France has been “reconfined” since October 30, four days before the American election. This lockdown is less strict than the first; the French government was trying to find the sweet spot between decimating the economy and allowing the virus to rampage unchecked. “Nonessential” businesses are closed, but, fortunately for us, the government has decided that Leroy Merlin (pronounced Luh-roi-mare-lan), the French cousin of Home Depot, and the city dump are considered essential, and so the renovation staggers forward.
Fortunately, our workers had no interest in the American election. Far from being completely flattened by the experience, they were hugely amused. Foreign to them was the urge to self-medicate with Tylenol PM and sleep away the day, or speed-hike up the steep hills that encircle Collioure, hoping to induce heart failure and thus get put out of the misery of waiting for the results from Pennsylvania.
Before work on the ground floor could begin, however, Jerrod and I had to move ourselves and our stuff upstairs. Living on the ground floor wasn’t so bad. Oh sure, the kitchenette had a stove top but no oven, and the bathroom had a wobbly old electric toilet that sounded like a plane taking off when flushed, but we didn’t feel like we had to exercise extreme domestic creativity just to get through the day.
Upstairs, in the about seventy-percent-completed premier étage, there is a toilet that doesn’t rock when you sit on it, but there is no kitchen. There is still, however, a large unfinished shower in the master bathroom, and that has become the kitchen pantry. The coffee maker lives on the edge of the bathroom sink. To cook something, we have to load up a basket of food and cookware and troop downstairs (by the exterior staircase, since there is still no interior staircase). Jerrod salvaged the stove top from the kitchenette counter and set it up between two chairs in the backyard. But the dishes still need to be washed in the master bathroom, and if there’s one thing I don’t like, it’s the smell of food in a bathroom.
Still, it’s all good! Every morning, we throw open the doors to the terrace and shout, “But look at this! We live in the south of France!” So what if the bathroom always smells like three-day old clam linguini!
I’m feeling particularly rugged these days, since I’ve just accepted an enormous construction flaw. I, the daughter of an engineer with her rising sign in Virgo, have fully embraced the imperfection that is French construction. Perfection is for assholes, or so saith the great performer Taylor Mac, and I am determined not to be an asshole.

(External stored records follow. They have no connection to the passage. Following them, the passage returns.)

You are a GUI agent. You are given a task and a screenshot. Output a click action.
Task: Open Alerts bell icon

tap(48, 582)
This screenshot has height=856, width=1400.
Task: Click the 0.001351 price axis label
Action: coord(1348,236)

Do you remember the jolly post I wrote about how insouciant (a word that comes to us from the French, of course) the guys were about tossing up the walls on the premier étage? It was the week after the first confinement, and they arrived early and stayed late and, when they lost the plans, they sort of interpretive-danced their way around the space, measuring with their hands and dashing off a pencil mark on various walls and floors, and it felt all so inspired? Do you remember that?
It turns out, to erect a perfectly straight wall it’s more useful to have a framing square and a plumb line than joie de vivre. The guest bath and the master bath share a new wall. A new, crooked wall. A new wall that is off by about three centimeters. How do we know? Because the tiler laid down the tile in the master without compensating for the error. He began at the new crooked adjoining wall between the baths, and when he got to the other wall, the final tile had to be trimmed in such a way that it advertised rather than obscured the mistake. It might have been one thing if that final tile was behind the toilet or the sink. Instead, it’s right as you walk in the door. If you’re looking down, you’re liable to suffer an attack of vertigo.

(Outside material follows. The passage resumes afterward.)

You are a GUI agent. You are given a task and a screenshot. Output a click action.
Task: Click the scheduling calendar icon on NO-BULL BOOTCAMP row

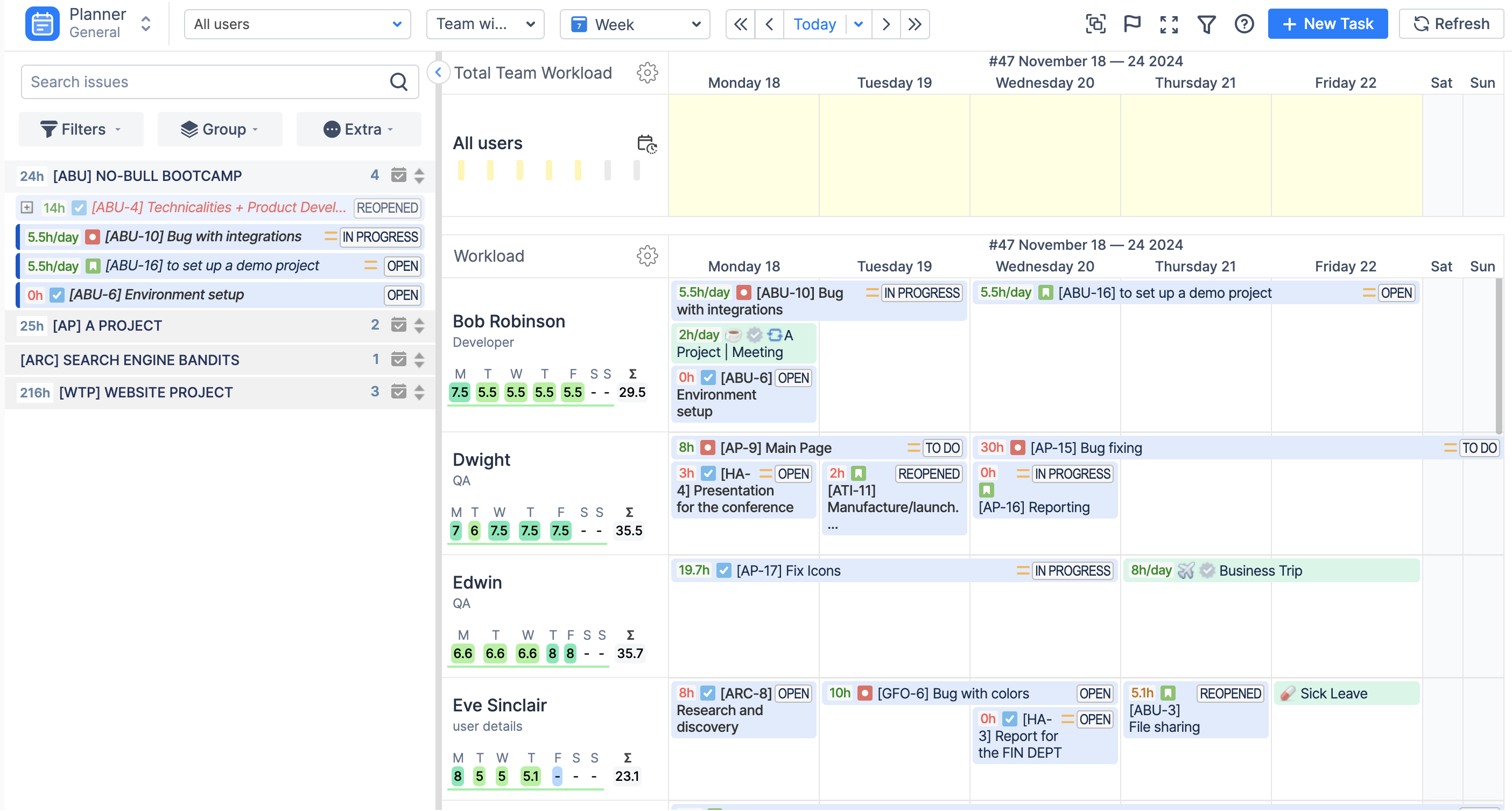click(398, 175)
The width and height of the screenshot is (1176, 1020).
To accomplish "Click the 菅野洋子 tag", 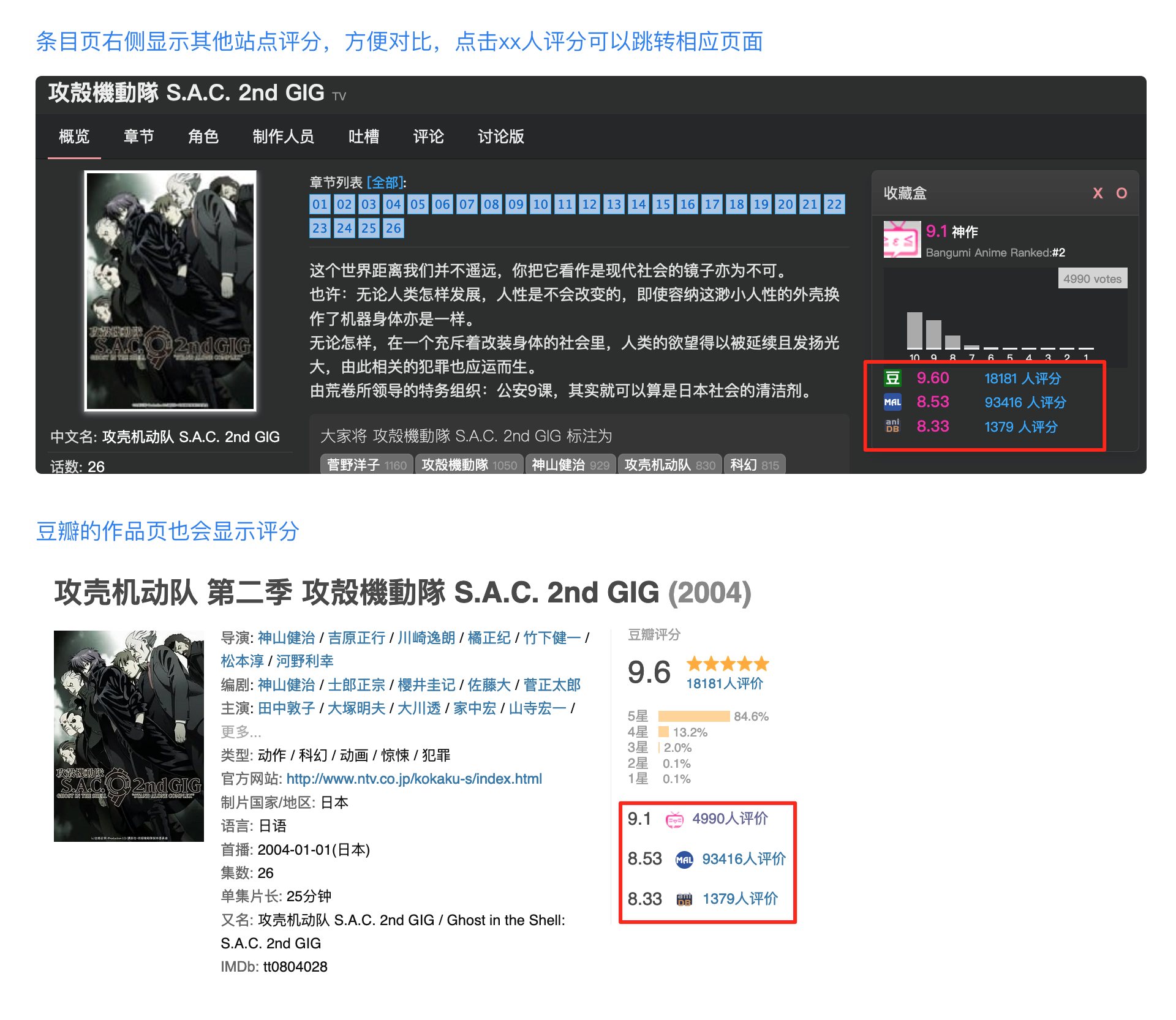I will tap(366, 465).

At first, I thought: This is unacceptable. It must be redone. There is imperfection and then there is a lifetime of dizzy spells if you happen to catch a glimpse of crooked tile every time you saunter in to take a pee.
We summoned our contractor Pascal and showed him. He summoned his subcontractor, Antoine, and showed him. They stroked their chins and murmured in French. Their clever solution was to drywall the currently plumb wall at an angle, making it crooked, so that it matched the lines in the crooked tile. The room would be transformed from a square into a parallelogram.
Which struck me first as a great idea, then a terrible one. Why make matters worse? Why not just accept the imperfection, and the story that went with it? Generally speaking, the French don’t like to be wrong. I told Pascal I thought it was a good idea, a clever idea, a brilliant idea! Then bought a festive bath mat, a few baskets, and covered the whole thing up. We spoke no more about it. “Imperfection” is pronounced am-pear-fec-si-own in French.